A friend of mine has been the victim of a lonely hearts-style fraud, giving thousands of dollars he cannot afford to a group of men in Africa posing as a woman in love with him.

I finally had to intervene last week and I do not even know how effective this is going to be.

But first, let me set the stage. Much of the material in the story originally appeared in the Niagara Falls Reporter. 

Ronald Robinson [not his real name] is 79.

When he was 72, he admitted to me that he wired $5,500 to Nancy, a woman he met in an online chat room. I found out this week that over the years, it turned out it was much more.  He admitted that he had sent $50,000 total to Nancy.

Before you laugh at him or call him crazy, consider his story.

A few years back, my associate, the late Mike Hudson helped me expose the scam in the Niagara Falls Reporter so that others might not be fooled.
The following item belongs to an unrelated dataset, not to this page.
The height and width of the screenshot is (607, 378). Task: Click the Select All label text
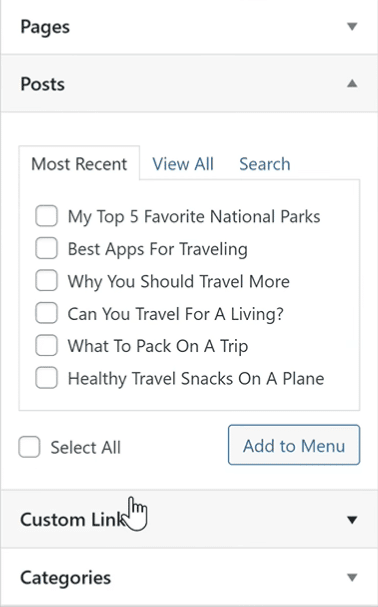tap(86, 448)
Sadly, not only are others still being fooled, but Ronnie continued to pump money to his Nancy – and her lawyer and other friends who said they were trying to get Nancy to America where she could be with him.

He had promised me he would stop sending her money years ago.

It began with a few small moneygram transders. The first one, a mere $75 to help her out with groceries.

Small initial loans to help her pay utility bills quickly turned into large amounts meant to cover the cost of her travel to America and for clearing up some paperwork problems that prevented her from leaving the West African nation of Ghana.

Pages and pages of text messages sent back and forth between Robinson and the women he knew as Nancy, reveal a lonely man living with his elderly mother, a man whose desire for feminine companionship was so great he was ready to believe anything.

According to the U.S. State Dept., thousands of Americans fall victim every year to foreign-based online scams such as the one that conned Robinson. Africa is a hotbed of such activity, and the problem is so acute in Ghana that the U.S. Embassy in Accra, Ghana has issued an alert concerning it.

The anonymity of the Internet means that the U.S. citizen cannot be sure of the real name, age, marital status, nationality, or even gender of the correspondent.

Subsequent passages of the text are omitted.